• FEBRUARY 24, 2001

The Survey: Implications for the market

The Economic Survey presented to Parliament has some interesting sidelights. One thing, which struck the eye in the capital market section was that the average price earning multiple over the last seven years has been 24.4. This implies that each rupee of earnings by listed companies has been valued, on an average, by 24.4 times. The current price to earning multiple of the BSE Sensex is at 25.7 on trailing earnings. If one were to take into account forward earnings estimates the earnings multiple of the Sensex stands at less than 22 times.

Of course this is important only for top down investors and index trackers rather than for those who pick stocks based on valuations based on fundamentals and the quality of management. But it does indicate the overall level of the Sensex vis-à-vis the earlier years,

The survey has also hinted at lowering small saving interest rates in the future, which would imply further investments in mutual funds thereby implying further funds flowing into the stock markets.

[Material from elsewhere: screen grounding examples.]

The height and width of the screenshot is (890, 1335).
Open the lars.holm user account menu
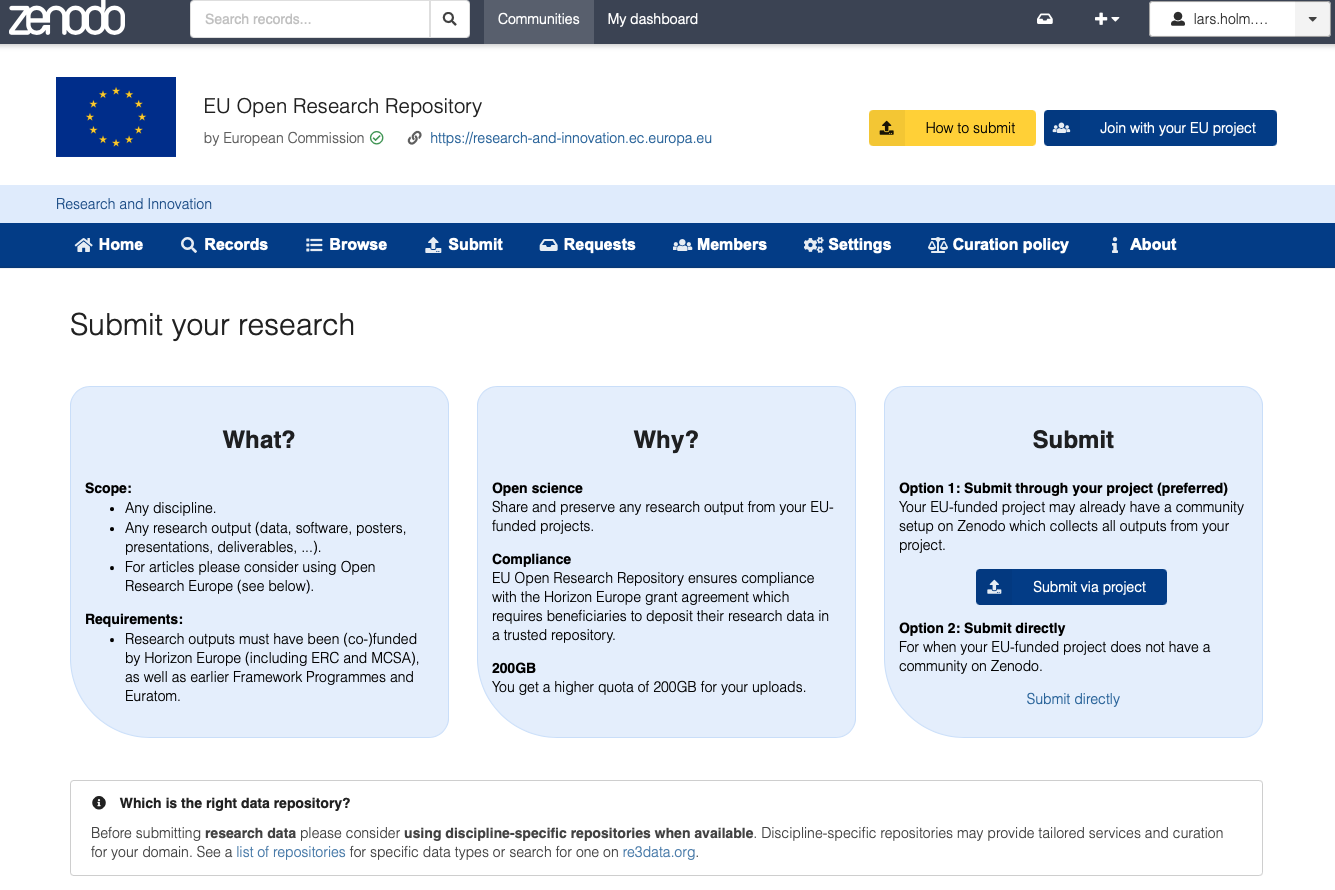(1221, 19)
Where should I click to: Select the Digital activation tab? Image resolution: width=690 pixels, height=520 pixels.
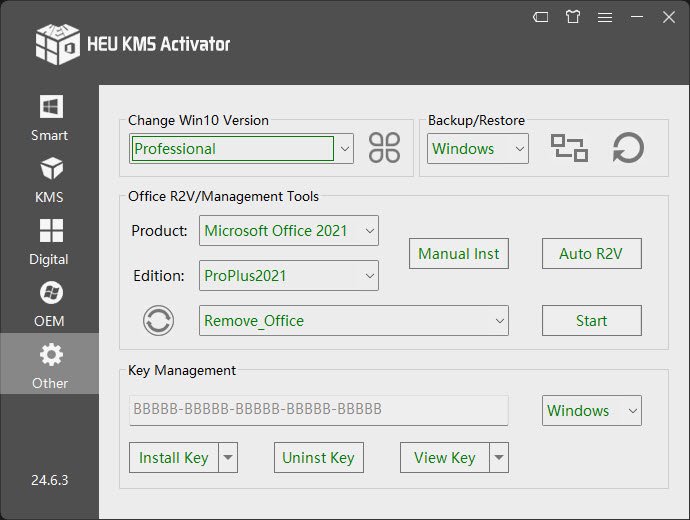(x=49, y=242)
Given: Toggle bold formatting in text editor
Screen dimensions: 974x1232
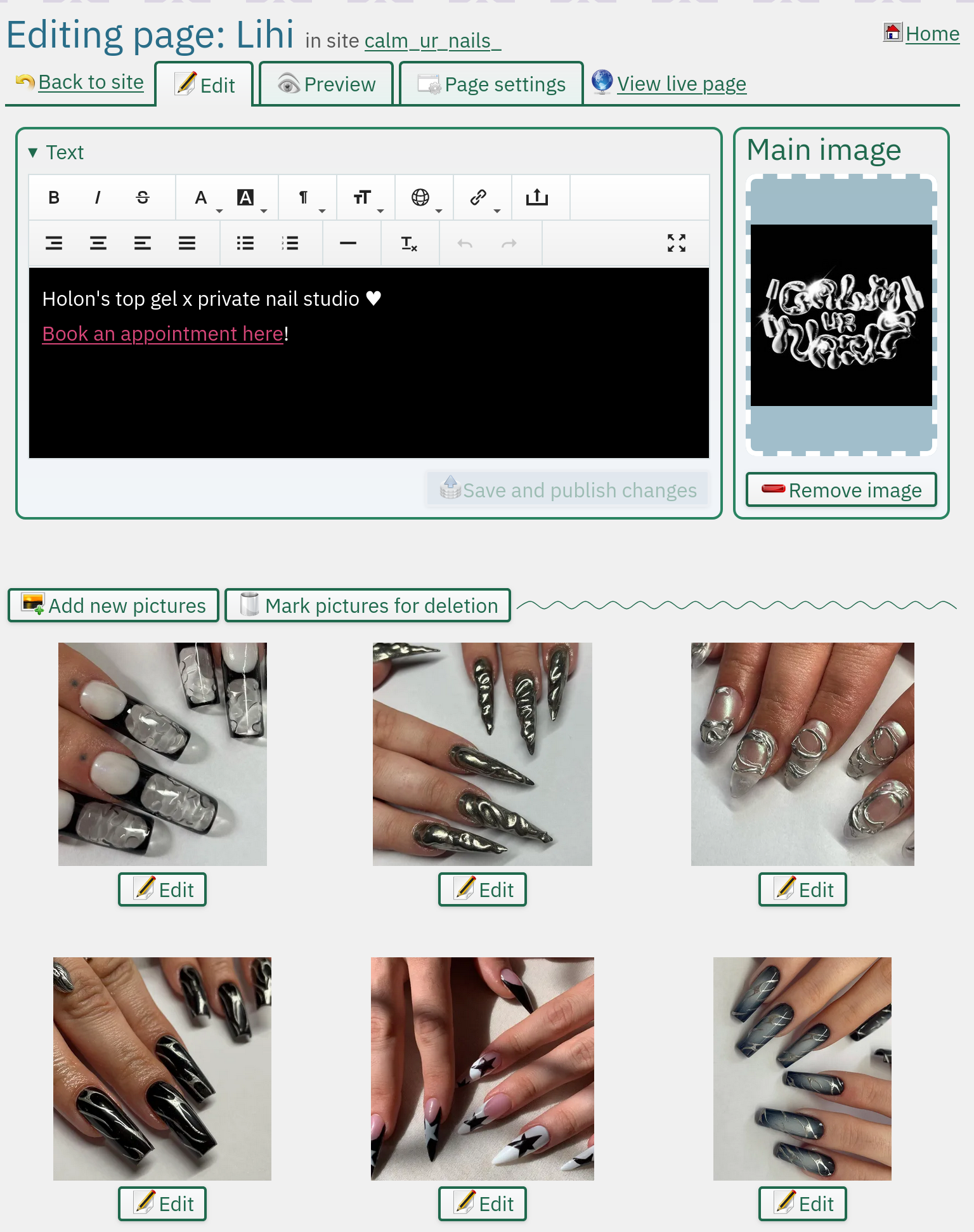Looking at the screenshot, I should [54, 198].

The trend in shorter term borrowings rate (exemplified call money rates) which were higher in 2000–2001 thanks to two rate increases in the second half of the year by RBI can also be expected to settle down at lower rates in the coming year. This would also reduce the cost of borrowings for meeting working capital needs by companies.

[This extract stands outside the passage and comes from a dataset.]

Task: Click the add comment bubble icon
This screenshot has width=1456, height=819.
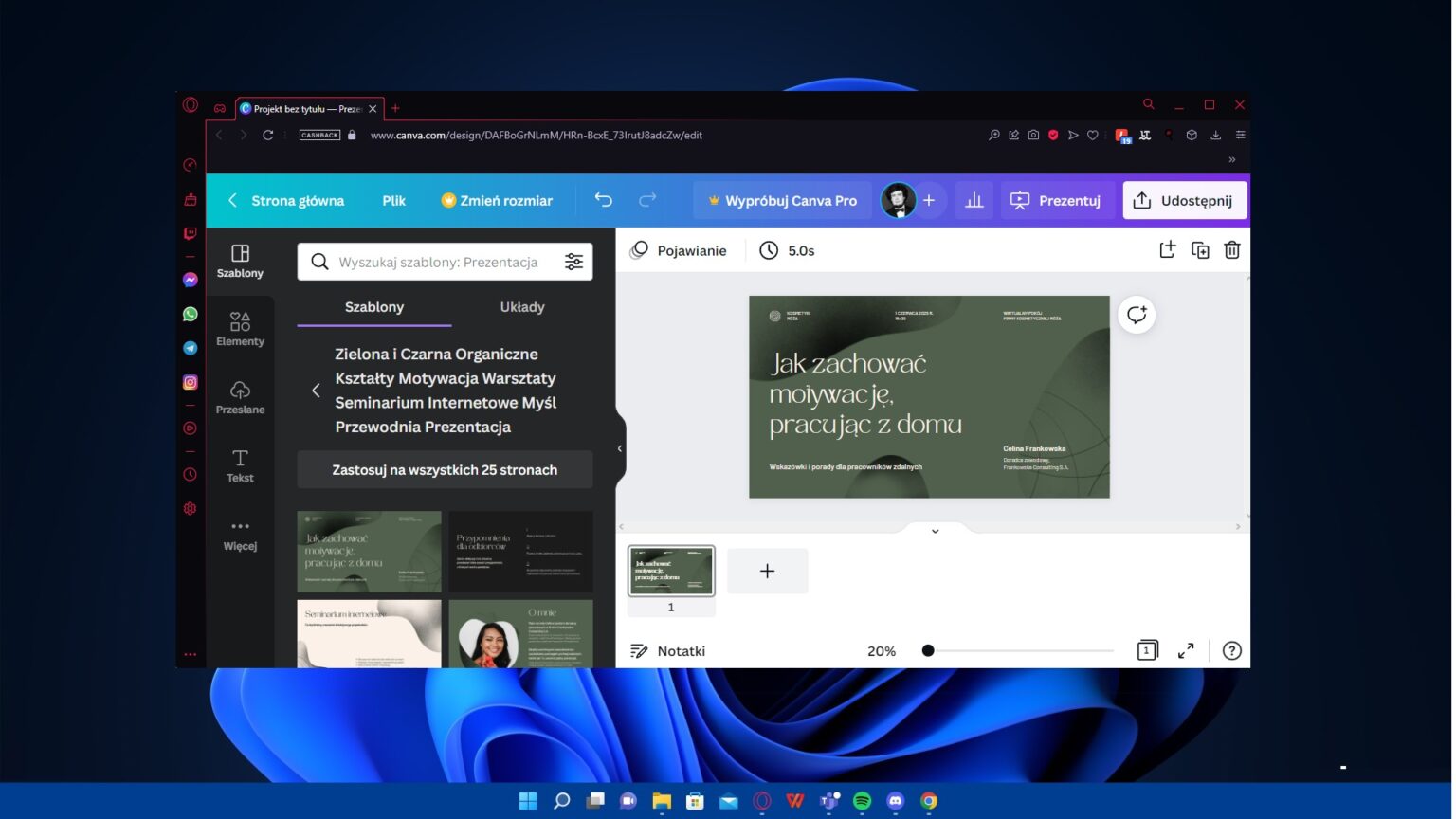Action: (x=1137, y=315)
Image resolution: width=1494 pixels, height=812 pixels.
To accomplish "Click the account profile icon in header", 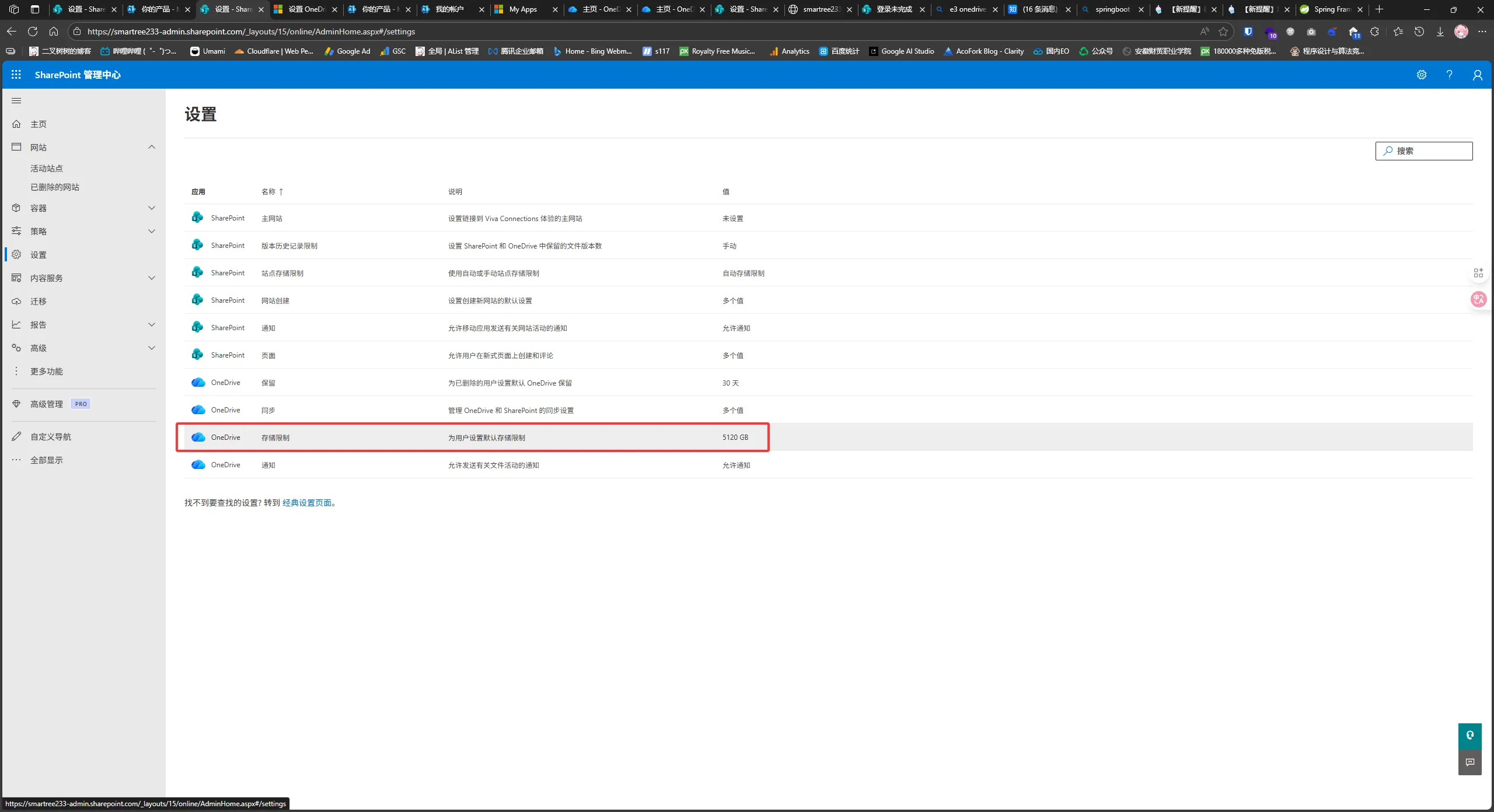I will (x=1477, y=75).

If the coming budget were to further allow an increase in the FII limits to 49% (the market rumours indicate raising the limits to 44%) then the good FII inflows can be expected to sustain post budget too. Whether that would be enough for helping Indian companies meet the free float criteria in the Morgan Stanley Capital International (MSCI) recast is difficult to say. .

MSCI has defined free float as the proportion of share capital that is deemed to be available for purchase in the public equity markets by international investors (FIIs). As a general rule, the free float of a security is its total number of shares outstanding less the holdings of the strategic investors, read promoters.

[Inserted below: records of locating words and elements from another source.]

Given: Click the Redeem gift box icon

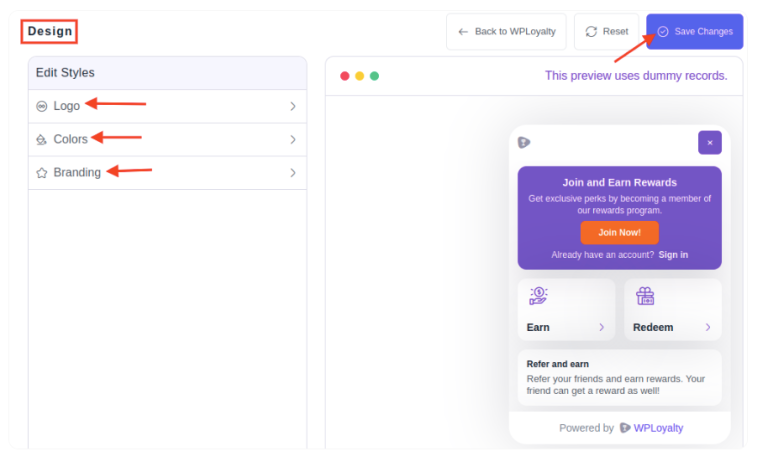Looking at the screenshot, I should (645, 296).
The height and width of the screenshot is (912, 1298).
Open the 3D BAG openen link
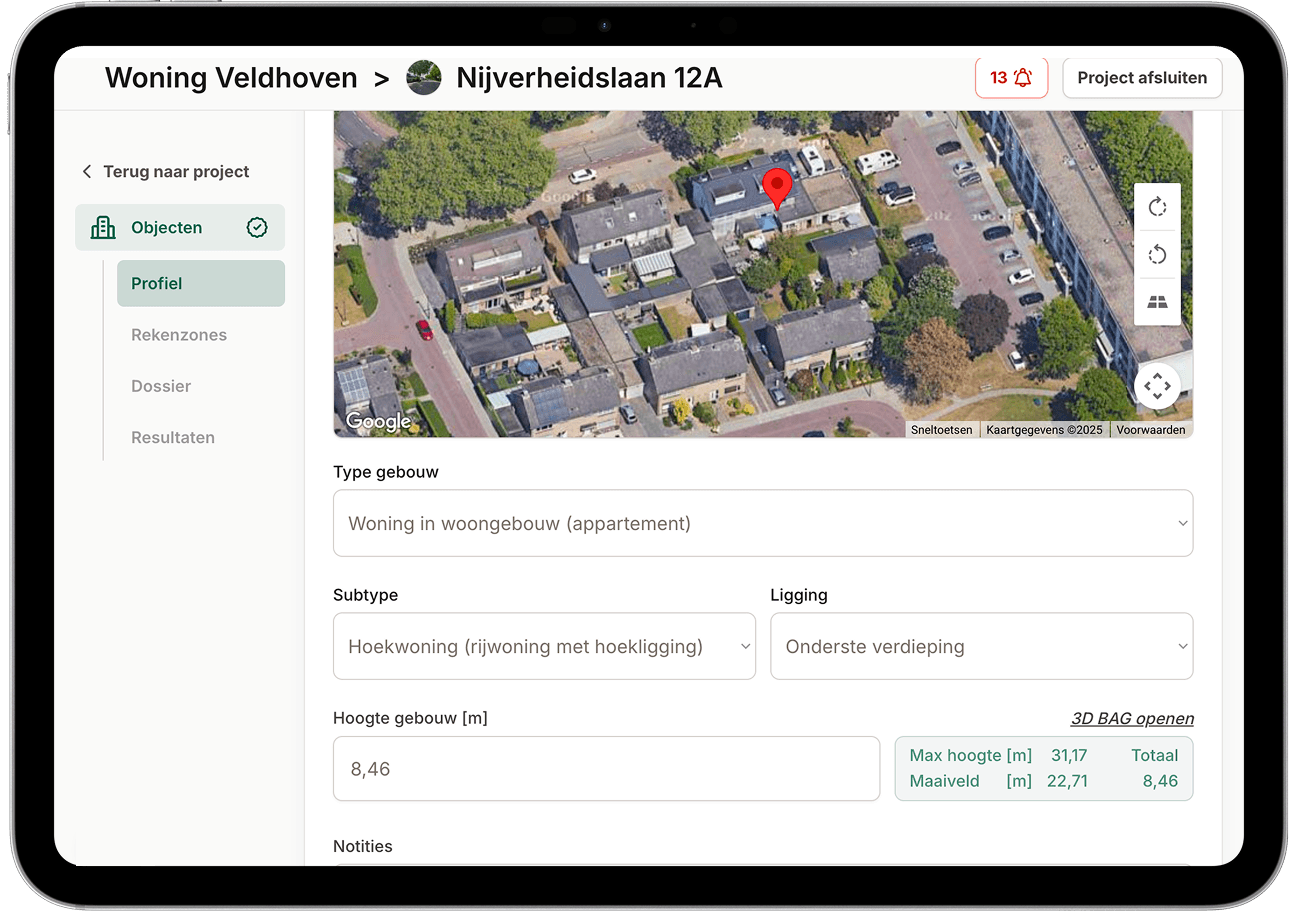click(1132, 718)
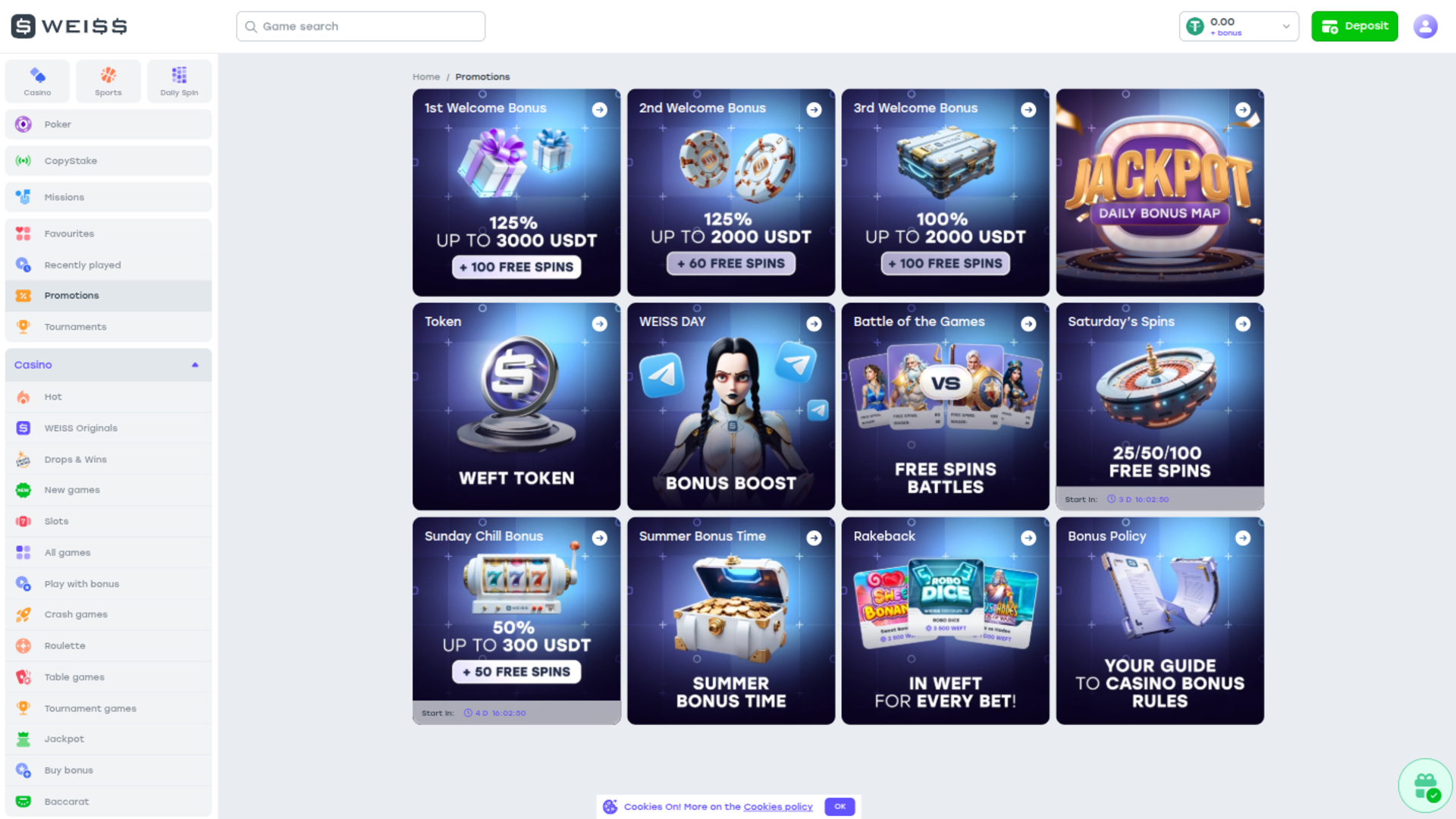This screenshot has height=819, width=1456.
Task: Open the WEISS DAY Bonus Boost card
Action: pyautogui.click(x=730, y=406)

For countries, such as India, where the government has imposed a limit on FII shareholding (40%), the free float available to the shareholders is the lesser of the free float as defined (at present, constituents are included at 60% of the current market capitalisation, this would go upto 85% of the free float–adjusted market capitalisation after the recast) and the foreign ownership limit.

Overall the implication of the thoughts in the Survey seem positive for the market. The lowering of interest rates that would propel higher inflows into mutual funds and the higher limits for the FIIs would be happening at a time when the earnings multiples seem reasonable.